(Dataset entries)
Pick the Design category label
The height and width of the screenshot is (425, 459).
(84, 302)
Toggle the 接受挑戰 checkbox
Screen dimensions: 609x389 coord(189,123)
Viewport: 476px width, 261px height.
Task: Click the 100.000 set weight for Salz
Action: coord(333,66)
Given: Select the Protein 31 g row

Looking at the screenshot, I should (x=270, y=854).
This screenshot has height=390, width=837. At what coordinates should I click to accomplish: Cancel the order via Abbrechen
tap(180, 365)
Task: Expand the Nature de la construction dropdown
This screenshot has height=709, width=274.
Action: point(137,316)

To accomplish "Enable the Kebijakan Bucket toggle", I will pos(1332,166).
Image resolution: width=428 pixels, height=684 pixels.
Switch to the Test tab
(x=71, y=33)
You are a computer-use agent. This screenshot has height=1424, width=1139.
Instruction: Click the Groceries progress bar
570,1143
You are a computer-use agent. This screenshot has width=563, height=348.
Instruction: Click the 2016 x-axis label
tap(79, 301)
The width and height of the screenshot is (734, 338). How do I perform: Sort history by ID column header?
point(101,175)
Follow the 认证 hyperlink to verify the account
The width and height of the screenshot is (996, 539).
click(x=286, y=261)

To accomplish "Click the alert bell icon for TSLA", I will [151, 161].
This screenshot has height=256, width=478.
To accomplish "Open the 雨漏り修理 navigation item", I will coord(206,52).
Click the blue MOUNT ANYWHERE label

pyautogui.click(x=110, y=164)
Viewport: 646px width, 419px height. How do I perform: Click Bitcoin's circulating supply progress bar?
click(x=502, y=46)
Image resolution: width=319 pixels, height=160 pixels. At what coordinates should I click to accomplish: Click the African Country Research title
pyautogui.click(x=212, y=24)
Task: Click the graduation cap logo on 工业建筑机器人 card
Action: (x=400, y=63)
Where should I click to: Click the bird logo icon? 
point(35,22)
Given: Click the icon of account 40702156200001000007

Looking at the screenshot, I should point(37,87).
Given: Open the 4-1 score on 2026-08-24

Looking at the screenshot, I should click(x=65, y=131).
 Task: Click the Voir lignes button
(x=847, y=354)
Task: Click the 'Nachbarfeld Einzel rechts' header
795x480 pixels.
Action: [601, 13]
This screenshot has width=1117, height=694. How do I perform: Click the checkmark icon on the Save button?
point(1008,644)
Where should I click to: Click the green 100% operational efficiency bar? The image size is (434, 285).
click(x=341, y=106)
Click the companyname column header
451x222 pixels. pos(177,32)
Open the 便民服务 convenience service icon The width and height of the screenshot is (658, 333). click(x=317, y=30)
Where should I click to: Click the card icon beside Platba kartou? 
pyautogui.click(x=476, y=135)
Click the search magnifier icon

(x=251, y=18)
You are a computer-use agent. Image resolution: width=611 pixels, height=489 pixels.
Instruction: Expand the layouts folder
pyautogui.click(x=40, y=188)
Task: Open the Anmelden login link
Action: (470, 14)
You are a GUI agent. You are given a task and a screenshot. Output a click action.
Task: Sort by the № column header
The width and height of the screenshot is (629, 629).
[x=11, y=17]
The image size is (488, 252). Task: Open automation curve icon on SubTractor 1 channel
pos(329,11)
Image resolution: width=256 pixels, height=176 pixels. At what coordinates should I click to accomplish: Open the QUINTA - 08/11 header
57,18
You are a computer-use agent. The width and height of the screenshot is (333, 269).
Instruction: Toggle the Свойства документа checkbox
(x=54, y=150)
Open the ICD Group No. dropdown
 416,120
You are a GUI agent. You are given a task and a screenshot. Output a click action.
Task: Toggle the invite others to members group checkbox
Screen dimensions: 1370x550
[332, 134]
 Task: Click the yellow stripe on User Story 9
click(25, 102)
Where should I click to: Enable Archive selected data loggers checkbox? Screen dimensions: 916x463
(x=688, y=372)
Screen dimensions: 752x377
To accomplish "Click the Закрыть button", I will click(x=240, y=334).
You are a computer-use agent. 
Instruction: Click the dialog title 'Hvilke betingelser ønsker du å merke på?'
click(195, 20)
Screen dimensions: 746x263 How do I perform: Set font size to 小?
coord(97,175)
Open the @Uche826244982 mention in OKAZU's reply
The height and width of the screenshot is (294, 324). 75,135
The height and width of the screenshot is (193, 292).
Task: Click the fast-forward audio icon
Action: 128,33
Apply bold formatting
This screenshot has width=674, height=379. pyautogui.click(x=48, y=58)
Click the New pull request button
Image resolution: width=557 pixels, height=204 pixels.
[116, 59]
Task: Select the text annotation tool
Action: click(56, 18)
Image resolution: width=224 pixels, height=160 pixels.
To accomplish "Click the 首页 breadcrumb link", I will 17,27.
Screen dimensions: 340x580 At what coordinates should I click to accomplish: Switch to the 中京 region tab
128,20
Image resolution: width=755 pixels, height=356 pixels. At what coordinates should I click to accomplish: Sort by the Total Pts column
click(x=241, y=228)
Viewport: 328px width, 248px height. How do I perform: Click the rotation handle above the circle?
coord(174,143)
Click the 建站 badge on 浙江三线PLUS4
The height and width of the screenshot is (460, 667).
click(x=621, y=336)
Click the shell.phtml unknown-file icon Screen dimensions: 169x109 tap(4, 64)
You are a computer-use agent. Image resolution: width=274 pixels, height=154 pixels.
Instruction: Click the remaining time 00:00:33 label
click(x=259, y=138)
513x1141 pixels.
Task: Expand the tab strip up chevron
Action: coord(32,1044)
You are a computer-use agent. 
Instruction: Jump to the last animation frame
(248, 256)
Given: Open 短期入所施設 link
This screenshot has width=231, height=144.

▸ **Task prompt**: With nothing left out, transcribe the records above exactly.

▸ **Your solution**:
Pick the Design category label
The height and width of the screenshot is (425, 459).
(84, 302)
Toggle the 接受挑戰 checkbox
Screen dimensions: 609x389 coord(189,123)
Viewport: 476px width, 261px height.
Task: Click the 100.000 set weight for Salz
Action: coord(333,66)
Given: Select the Protein 31 g row

Looking at the screenshot, I should (x=270, y=854).
This screenshot has height=390, width=837. At what coordinates should I click to accomplish: Cancel the order via Abbrechen
tap(180, 365)
Task: Expand the Nature de la construction dropdown
This screenshot has height=709, width=274.
Action: point(137,316)

To accomplish "Enable the Kebijakan Bucket toggle", I will pos(1332,166).
Image resolution: width=428 pixels, height=684 pixels.
Switch to the Test tab
(x=71, y=33)
You are a computer-use agent. This screenshot has height=1424, width=1139.
Instruction: Click the Groceries progress bar
570,1143
You are a computer-use agent. This screenshot has width=563, height=348.
Instruction: Click the 2016 x-axis label
tap(79, 301)
The width and height of the screenshot is (734, 338). How do I perform: Sort history by ID column header?
point(101,175)
Follow the 认证 hyperlink to verify the account
The width and height of the screenshot is (996, 539).
click(x=286, y=261)

To accomplish "Click the alert bell icon for TSLA", I will [151, 161].
This screenshot has height=256, width=478.
To accomplish "Open the 雨漏り修理 navigation item", I will coord(206,52).
Click the blue MOUNT ANYWHERE label

pyautogui.click(x=110, y=164)
Viewport: 646px width, 419px height. How do I perform: Click Bitcoin's circulating supply progress bar?
click(x=502, y=46)
Image resolution: width=319 pixels, height=160 pixels. At what coordinates should I click to accomplish: Click the African Country Research title
pyautogui.click(x=212, y=24)
Task: Click the graduation cap logo on 工业建筑机器人 card
Action: (x=400, y=63)
Where should I click to: Click the bird logo icon? 
point(35,22)
Given: Click the icon of account 40702156200001000007

Looking at the screenshot, I should point(37,87).
Given: Open the 4-1 score on 2026-08-24

Looking at the screenshot, I should click(x=65, y=131).
 Task: Click the Voir lignes button
(x=847, y=354)
Task: Click the 'Nachbarfeld Einzel rechts' header
795x480 pixels.
Action: [601, 13]
This screenshot has width=1117, height=694. How do I perform: Click the checkmark icon on the Save button?
point(1008,644)
Where should I click to: Click the green 100% operational efficiency bar? The image size is (434, 285).
click(x=341, y=106)
Click the companyname column header
451x222 pixels. pos(177,32)
Open the 便民服务 convenience service icon The width and height of the screenshot is (658, 333). click(x=317, y=30)
Where should I click to: Click the card icon beside Platba kartou? 
pyautogui.click(x=476, y=135)
Click the search magnifier icon

(x=251, y=18)
You are a computer-use agent. Image resolution: width=611 pixels, height=489 pixels.
Instruction: Expand the layouts folder
pyautogui.click(x=40, y=188)
Task: Open the Anmelden login link
Action: (470, 14)
You are a GUI agent. You are given a task and a screenshot. Output a click action.
Task: Sort by the № column header
The width and height of the screenshot is (629, 629).
[x=11, y=17]
The image size is (488, 252). Task: Open automation curve icon on SubTractor 1 channel
pos(329,11)
Image resolution: width=256 pixels, height=176 pixels. At what coordinates should I click to accomplish: Open the QUINTA - 08/11 header
57,18
You are a computer-use agent. The width and height of the screenshot is (333, 269).
Instruction: Toggle the Свойства документа checkbox
(x=54, y=150)
Open the ICD Group No. dropdown
 416,120
You are a GUI agent. You are given a task and a screenshot. Output a click action.
Task: Toggle the invite others to members group checkbox
Screen dimensions: 1370x550
[332, 134]
 Task: Click the yellow stripe on User Story 9
click(25, 102)
Where should I click to: Enable Archive selected data loggers checkbox? Screen dimensions: 916x463
(x=688, y=372)
Screen dimensions: 752x377
To accomplish "Click the Закрыть button", I will click(x=240, y=334).
You are a computer-use agent. 
Instruction: Click the dialog title 'Hvilke betingelser ønsker du å merke på?'
click(195, 20)
Screen dimensions: 746x263 How do I perform: Set font size to 小?
coord(97,175)
Open the @Uche826244982 mention in OKAZU's reply
The height and width of the screenshot is (294, 324). 75,135
The height and width of the screenshot is (193, 292).
Task: Click the fast-forward audio icon
Action: 128,33
Apply bold formatting
This screenshot has width=674, height=379. pyautogui.click(x=48, y=58)
Click the New pull request button
Image resolution: width=557 pixels, height=204 pixels.
[116, 59]
Task: Select the text annotation tool
Action: click(56, 18)
Image resolution: width=224 pixels, height=160 pixels.
To accomplish "Click the 首页 breadcrumb link", I will 17,27.
Screen dimensions: 340x580 At what coordinates should I click to accomplish: Switch to the 中京 region tab
128,20
Image resolution: width=755 pixels, height=356 pixels. At what coordinates should I click to accomplish: Sort by the Total Pts column
click(x=241, y=228)
Viewport: 328px width, 248px height. How do I perform: Click the rotation handle above the circle?
coord(174,143)
Click the 建站 badge on 浙江三线PLUS4
The height and width of the screenshot is (460, 667).
click(x=621, y=336)
Click the shell.phtml unknown-file icon Screen dimensions: 169x109 tap(4, 64)
You are a computer-use agent. Image resolution: width=274 pixels, height=154 pixels.
Instruction: Click the remaining time 00:00:33 label
click(x=259, y=138)
513x1141 pixels.
Task: Expand the tab strip up chevron
Action: coord(32,1044)
You are a computer-use agent. 
Instruction: Jump to the last animation frame
(248, 256)
Given: Open 短期入所施設 link
This screenshot has width=231, height=144.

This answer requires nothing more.